**INSTRUCTIONS FOR THE TASK**: The response should be the records below, repeated exactly, with each picture left out.
── DATASET ENTRIES
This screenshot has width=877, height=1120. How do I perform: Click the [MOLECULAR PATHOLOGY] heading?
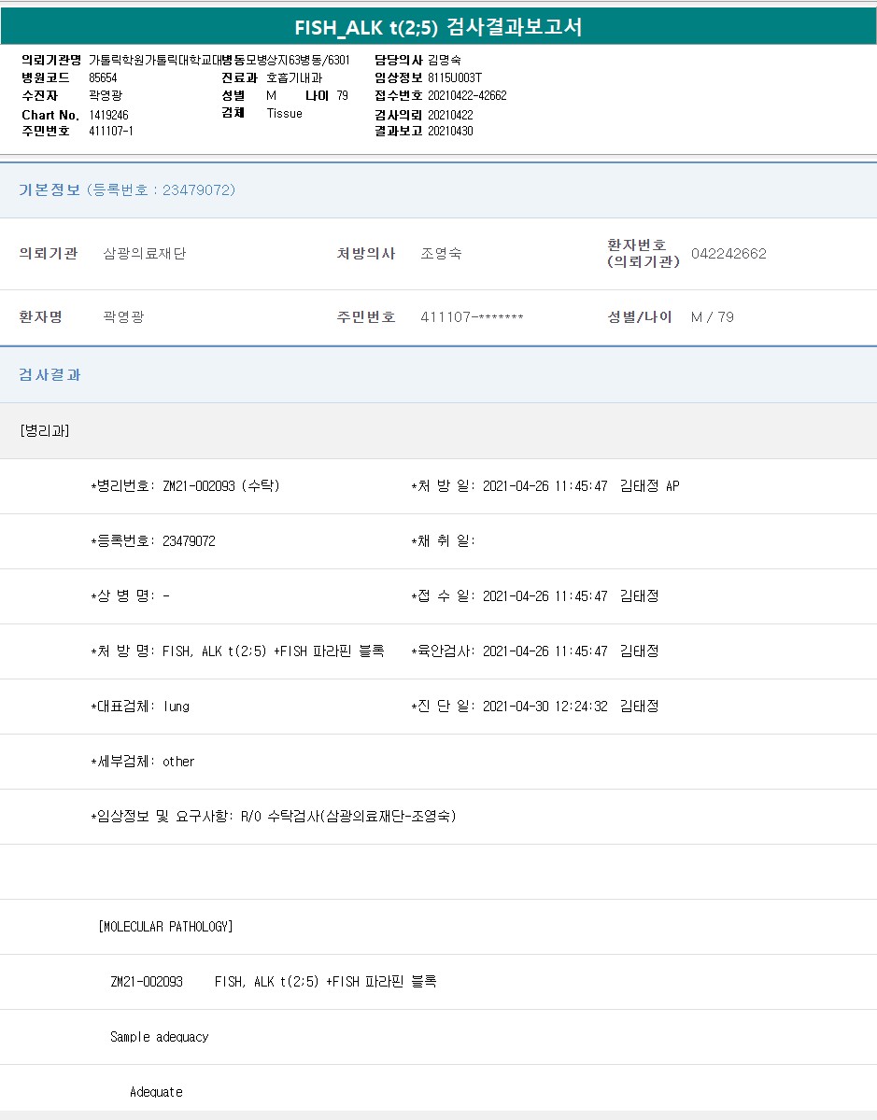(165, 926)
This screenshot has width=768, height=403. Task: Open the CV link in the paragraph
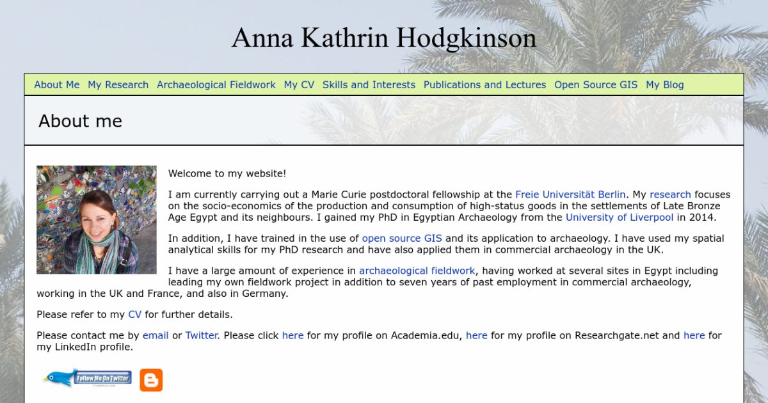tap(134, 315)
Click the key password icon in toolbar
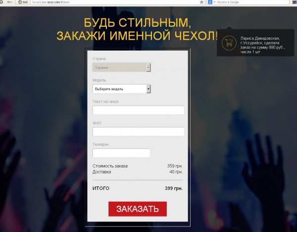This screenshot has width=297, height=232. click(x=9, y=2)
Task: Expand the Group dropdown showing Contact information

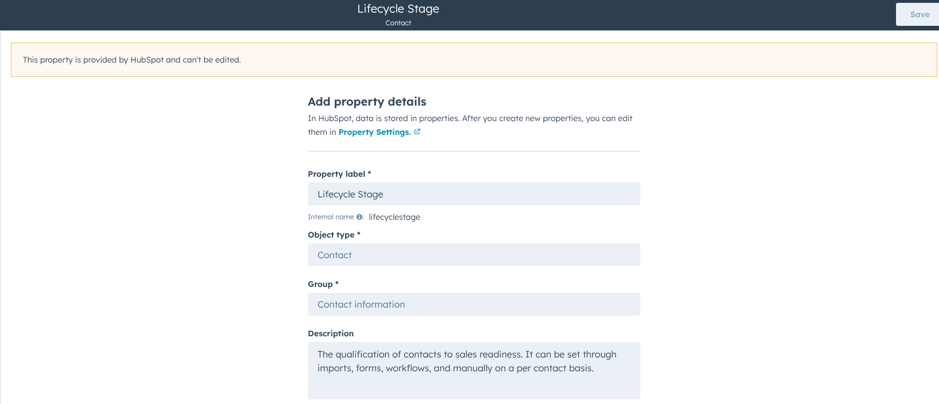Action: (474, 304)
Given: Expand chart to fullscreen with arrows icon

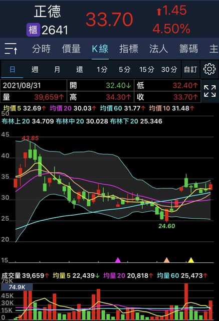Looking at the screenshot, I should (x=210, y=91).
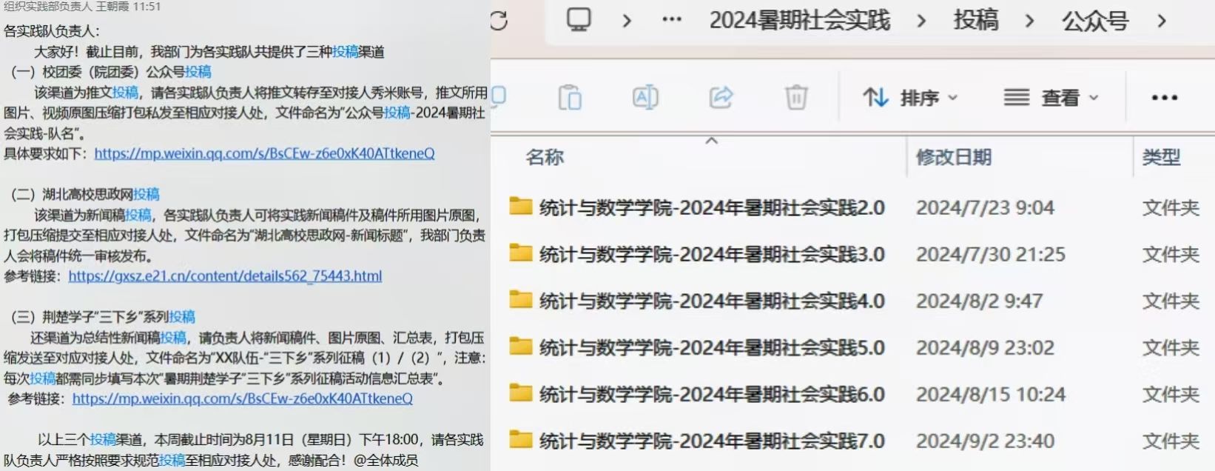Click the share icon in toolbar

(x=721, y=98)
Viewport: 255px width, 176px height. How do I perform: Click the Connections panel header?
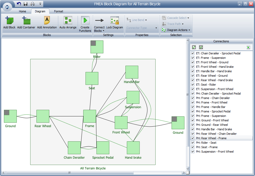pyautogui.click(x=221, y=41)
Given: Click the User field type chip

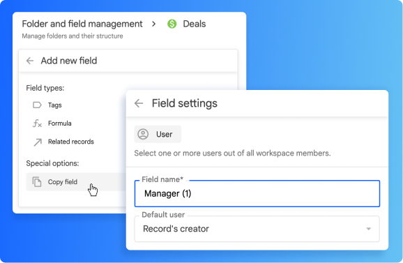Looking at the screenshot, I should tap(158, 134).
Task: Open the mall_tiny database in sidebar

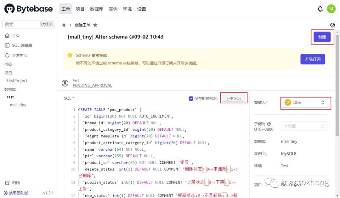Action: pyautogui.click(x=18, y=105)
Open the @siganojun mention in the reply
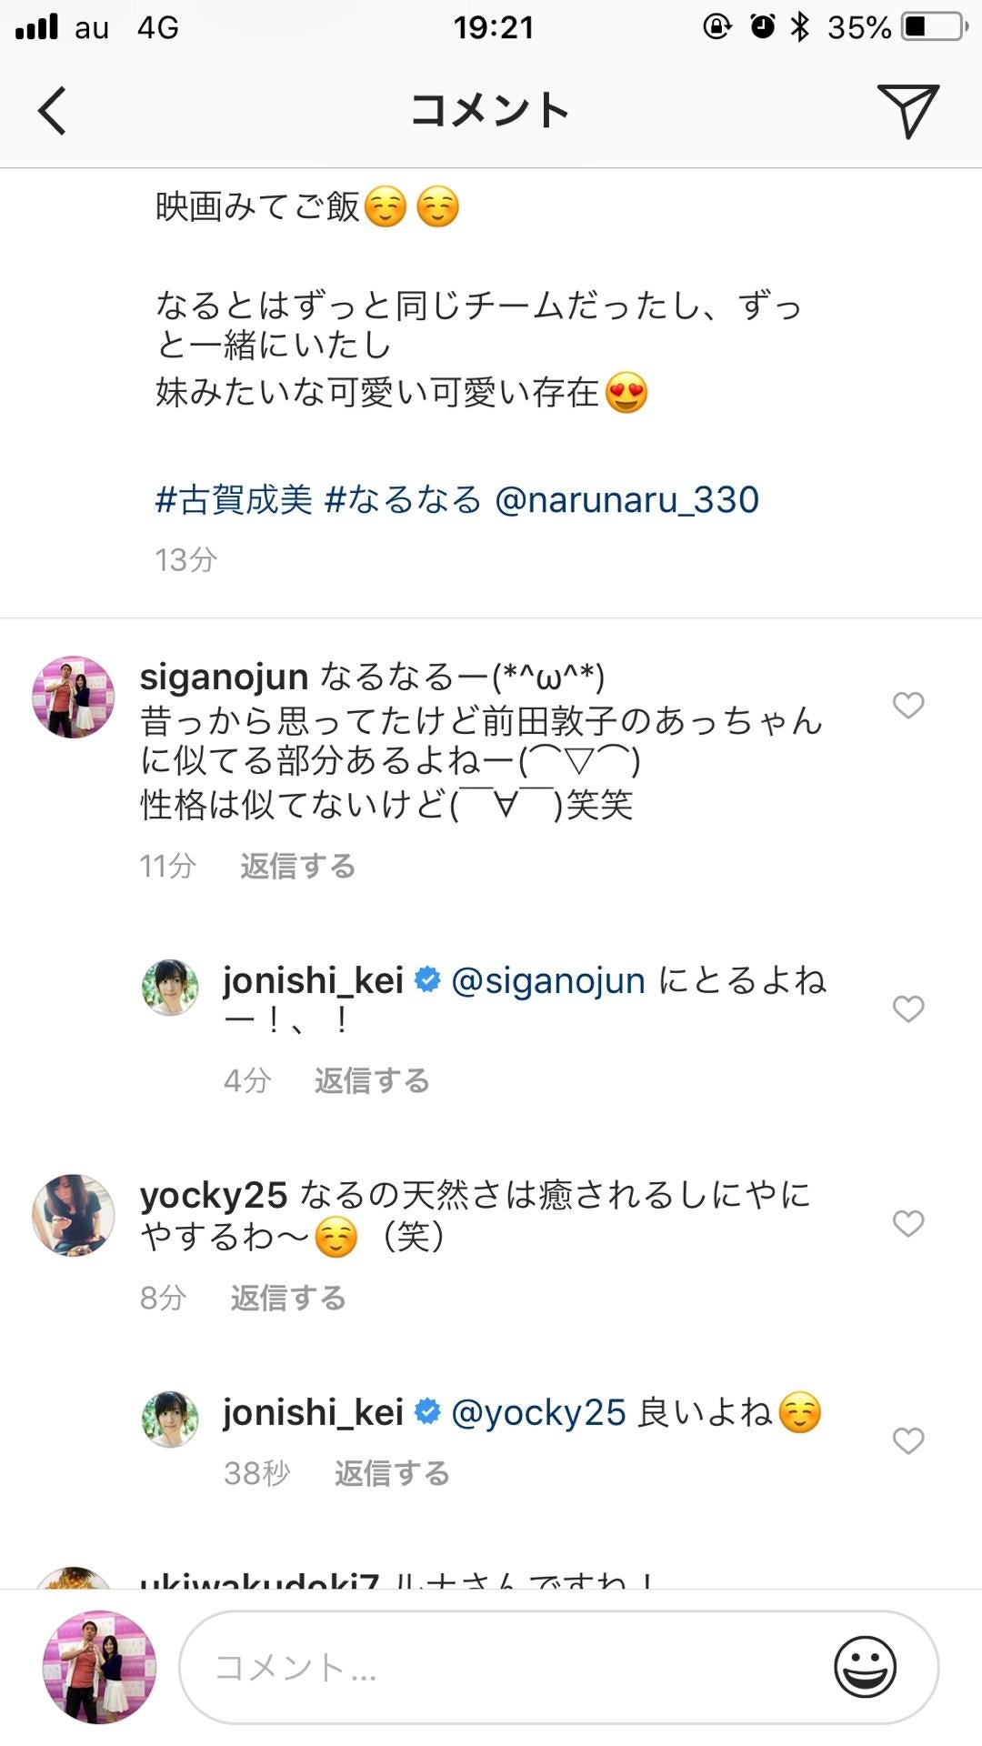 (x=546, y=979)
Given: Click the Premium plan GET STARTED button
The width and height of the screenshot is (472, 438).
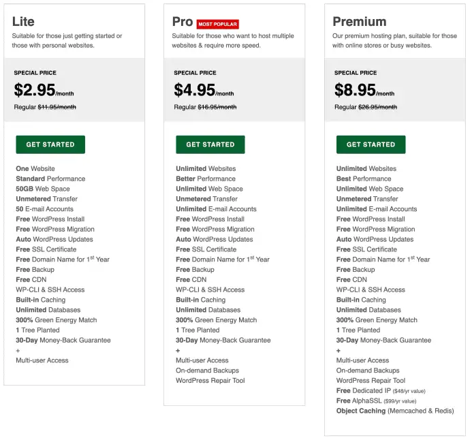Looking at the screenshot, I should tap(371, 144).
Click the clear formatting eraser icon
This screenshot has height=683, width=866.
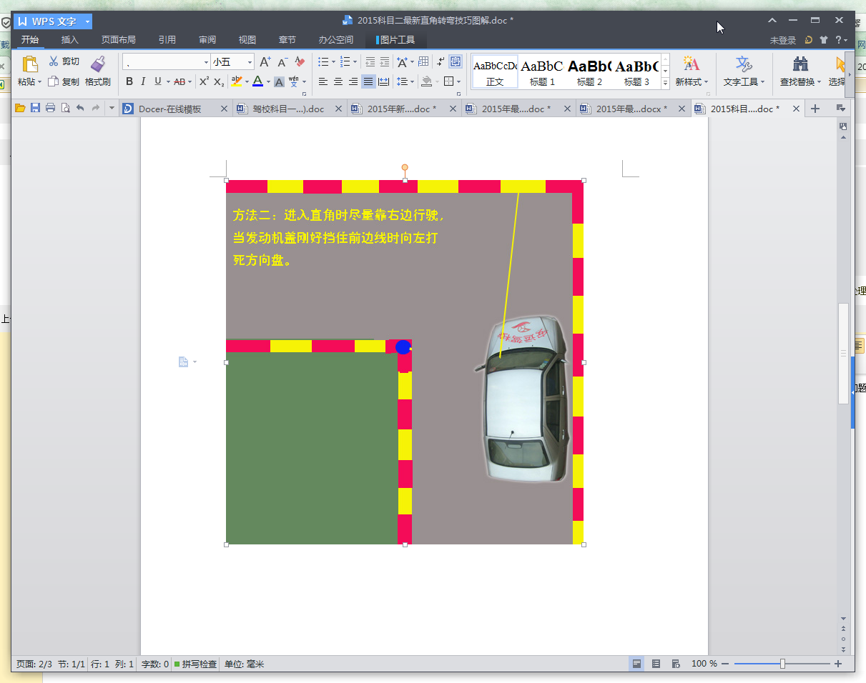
────
**EXERCISE RESULT**:
This screenshot has width=877, height=1120. How do I perform: Click the [MOLECULAR PATHOLOGY] heading?
(165, 926)
This screenshot has width=768, height=403. Task: Open the CV link in the paragraph
tap(134, 315)
Click the key password icon in toolbar
This screenshot has width=297, height=232. click(x=9, y=2)
Task: Expand the Group dropdown showing Contact information

Action: (474, 304)
Given: Expand chart to fullscreen with arrows icon

Looking at the screenshot, I should (x=210, y=91).
Click the share icon in toolbar

(x=721, y=98)
Viewport: 255px width, 176px height. How do I perform: Click the Connections panel header?
pyautogui.click(x=221, y=41)
Given: Click the User field type chip

Looking at the screenshot, I should tap(158, 134).
Task: Open the mall_tiny database in sidebar

Action: pyautogui.click(x=18, y=105)
Open the @siganojun mention in the reply
 (x=546, y=979)
Given: Click the Premium plan GET STARTED button
The width and height of the screenshot is (472, 438).
Looking at the screenshot, I should tap(371, 144).
Click the clear formatting eraser icon
This screenshot has height=683, width=866.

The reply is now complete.